Barriere, velocità, angolatura d’impatto, modello usato per la simulazione dell’incidente, ancoraggi e tirafondi. Su tutto, o quasi, il superperito nominato dal giudice Luigi Buono esprime una diversità di vedute rispetto ai test e alla perizia dei consulenti di Autostrade per l’Italia. È ripreso dall’escussione del professore Felice Giuliani, ctu del Tribunale, il processo che si sta celebrando ad Avellino sulla strage di Acqualonga del 28 luglio 2013 che costò la vita a 40 persone precipitate dal viadotto dell’A16 mentre tornavano a Pozzuoli dopo un pellegrinaggio a Pietrelcina.
Per Giuliani, docente di Ingegneria delle Infrastrutture viarie e dei Trasporti presso l’Università di Parma, le barriere istallate nel 1989 sul viadotto Acqualonga erano perfettamente a norma ma la compromissione di alcuni elementi, come i tirafondi, ha alterato l’equilibrio e la sua capacità di risposta all’urto. Il superperito, incalzato dalla difesa di Autostrade per l’Italia, ha cercato di dipanare le contraddizioni tra le perizie eseguite dai consulenti sia della Procura sia della stessa società. Il perito nominato nel giugno scorso ha depositato le sue conclusioni il 4 settembre.

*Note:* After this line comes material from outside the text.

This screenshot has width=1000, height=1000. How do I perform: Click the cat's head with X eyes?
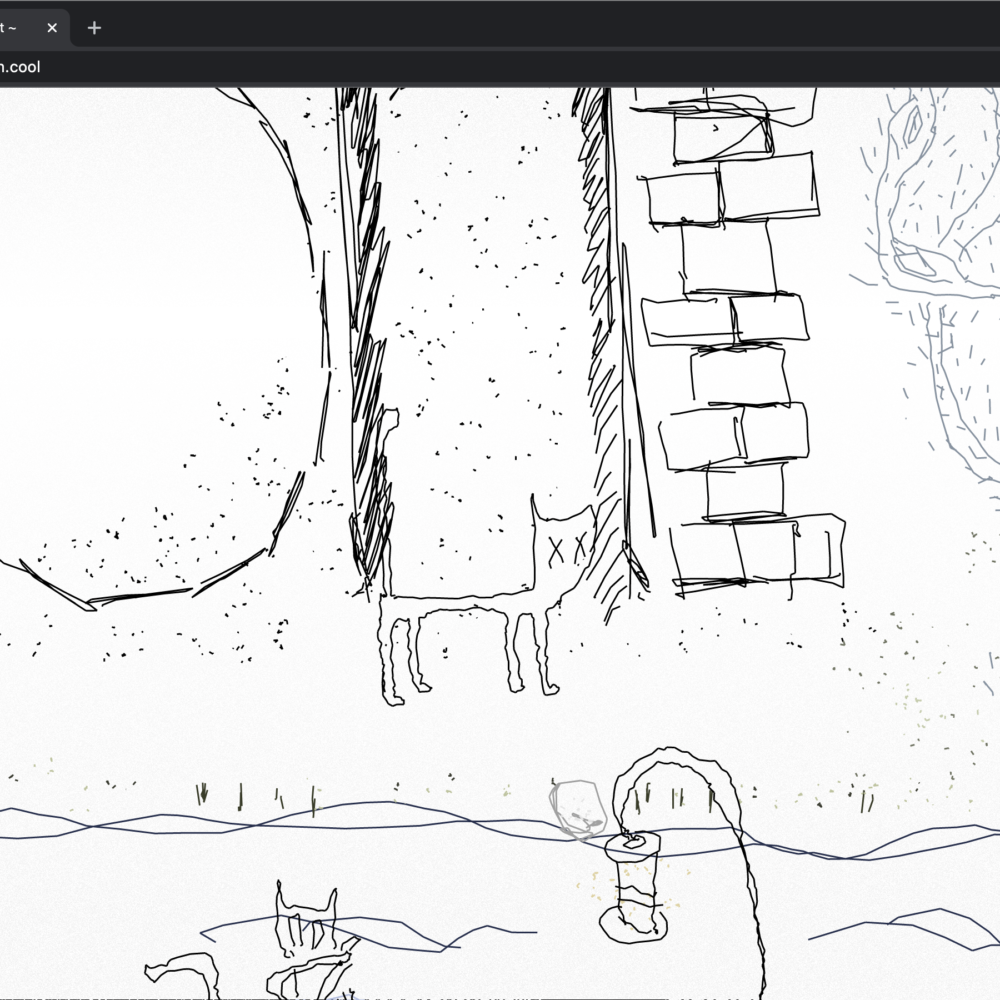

Pochi i giorni utili per esaminare a fondo la nuova perizia, la quarta agli atti del processo, sia per gli avvocati di Autostrade per l’Italia che per quelli dell’altro grande imputato del processo, Gennaro Lametta, proprietario del bus e fratello dell’autista anch’egli morto nell’incidente.

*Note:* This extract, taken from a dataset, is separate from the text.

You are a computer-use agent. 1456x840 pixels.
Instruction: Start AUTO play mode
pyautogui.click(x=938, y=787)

In aula i parenti delle vittime e alcuni tra i pochi superstiti. Il superperito ha parlato di omissione nell’attività di sorveglianza delle barriere e contestato il crush test effettuato dai consulenti di Autostrade per l’Italia dove mancherebbero pesi e autista, la lunghezza e il raggio delle ruote sarebbero stati superiori alla realtà, mentre la forma diversa. Punti critici a dispetto dei quali Giuliani ha cercato di dimostrare che il suo modello era quello più approssimato al vero.